▸ **GIVEN DATA**:
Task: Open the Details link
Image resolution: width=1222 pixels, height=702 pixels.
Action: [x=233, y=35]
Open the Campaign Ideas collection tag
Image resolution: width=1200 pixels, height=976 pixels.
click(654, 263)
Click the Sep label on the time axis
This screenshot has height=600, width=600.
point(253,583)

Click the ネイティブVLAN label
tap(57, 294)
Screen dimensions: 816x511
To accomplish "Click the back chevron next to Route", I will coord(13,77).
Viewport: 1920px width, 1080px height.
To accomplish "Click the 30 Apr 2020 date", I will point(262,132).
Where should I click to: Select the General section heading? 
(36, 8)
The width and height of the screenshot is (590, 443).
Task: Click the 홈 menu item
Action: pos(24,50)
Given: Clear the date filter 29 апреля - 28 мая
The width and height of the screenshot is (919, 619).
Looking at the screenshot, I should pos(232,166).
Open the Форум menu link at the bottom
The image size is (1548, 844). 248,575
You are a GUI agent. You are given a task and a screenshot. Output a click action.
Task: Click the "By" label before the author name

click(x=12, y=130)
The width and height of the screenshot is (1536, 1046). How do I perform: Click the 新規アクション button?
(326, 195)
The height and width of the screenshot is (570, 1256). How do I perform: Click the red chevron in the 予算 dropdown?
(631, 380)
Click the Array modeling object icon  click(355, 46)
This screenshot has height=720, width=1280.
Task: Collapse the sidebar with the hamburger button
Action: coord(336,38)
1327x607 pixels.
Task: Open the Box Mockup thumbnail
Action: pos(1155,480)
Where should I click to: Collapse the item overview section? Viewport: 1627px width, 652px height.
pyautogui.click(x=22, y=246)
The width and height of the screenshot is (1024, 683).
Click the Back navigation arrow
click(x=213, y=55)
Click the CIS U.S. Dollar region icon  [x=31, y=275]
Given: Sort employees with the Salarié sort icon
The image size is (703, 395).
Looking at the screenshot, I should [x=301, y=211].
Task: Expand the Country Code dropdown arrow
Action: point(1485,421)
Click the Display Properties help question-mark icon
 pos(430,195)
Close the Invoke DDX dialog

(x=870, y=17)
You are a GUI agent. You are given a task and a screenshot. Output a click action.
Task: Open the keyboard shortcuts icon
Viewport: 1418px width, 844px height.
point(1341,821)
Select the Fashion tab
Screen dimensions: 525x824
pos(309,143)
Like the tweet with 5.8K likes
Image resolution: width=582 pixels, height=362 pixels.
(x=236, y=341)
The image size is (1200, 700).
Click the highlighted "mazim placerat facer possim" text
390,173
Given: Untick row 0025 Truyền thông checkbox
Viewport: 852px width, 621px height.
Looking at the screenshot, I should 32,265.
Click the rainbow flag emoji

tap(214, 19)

▸ **EXERCISE OBJECTIVE**: Note how many lines of the material hold the word "date", then state that number alone.

▸ **TASK RESULT**: 2